Thursday, August 27, 2009

stop


*patrol on the border of Texas*


"The pain I feel now is the happiness I had before. That's the deal."
C.S. Lewis

Friday, August 7, 2009

summer's end

I tried to overcome my fear of deep water by learning scuba diving for a trip to Malaysia. I had to take a four day workshop in Hong Kong in order to get licensed. It was very humbling, 3 of my 4 classmates were under the age of 11. For example while I almost failed my swimming test, the 11 year old girl in the lane next to me swam butterfly stroke.

By the time I finally got under the ocean in Malaysia, I had mentally said all my goodbyes. I tried to remember that I just had to breathe through my mouth, and I shouldn't worry because I didn't have any life insurance on me so no one was going to be turning off my oxygen (haha. actually apparently some horrible guy killed his wife underwater by turning off her oxygen tank. on their honeymoon. for her life insurance. o.o)
Supposedly going underwater was going to feel 'calm' and peaceful, something "automatic" and nirvana-like would happen. It didn't.

I gamely held on to my guide's four-fingered hand (he was missing his left thumb, probably because he had some compulsion to touch everything that was underwater, including giant clams and eels with teeth. We saw a shark and he was racing to get to it, dragging me with him.)
I thought of mermaids, and Ariel and Sebastian, I sang Under the Sea in my head - well the parts I remembered, which was just that line, 'under the sea, under the sea', and tried not to imagine octopus Ursula appearing behind me, for some reason I remembered the part of her song 'And don't underestimate the importance of booooddyyy language! Hah!'. Repeated in my head about 20 times, it became a bit annoying, even to myself.

The rest of Malaysia trip was pretty amazing, kayaked, mountain biked, fished (for them big fish). It was the first time I'd felt remotely sporty in my life.
The possibility that I could replace that Survivorman on the Discovery channel became that much closer. No crew, no cameras, just HIM, battling to survive in the toughest places on earth. (I don't understand how they do that anyway... they have a camera shot of him setting up his camera... it's confusing. Maybe he has more than one camera?
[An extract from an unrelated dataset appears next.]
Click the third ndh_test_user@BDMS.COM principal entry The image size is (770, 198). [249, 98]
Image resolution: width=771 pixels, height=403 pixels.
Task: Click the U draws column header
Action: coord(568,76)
He's filming himself filming himself filming himself?)
--

Whenever I needed anything in New York, my working method was to pick a direction, and if I walked far enough I would eventually find what i needed. Whether it was a hammer, rope (for hanging curtains - the sales person did ask me what the use was for, apparently it was a 'liability thing), a portable map of the world, gum... The method doesn't really work in Hong Kong, a search for Post-its lead to streets with stores that sell only wheelchairs, then a street of stores for crutches, a street of clothes for pregnant women, sports gear, wigs, lights (Actually the street of lights I see everyday, and it's beautiful. A small block of shops and each shop is blazing with light from the inside - the lights bounce and reflect from their own reflections, multiplied glass chandeliers and lamps.)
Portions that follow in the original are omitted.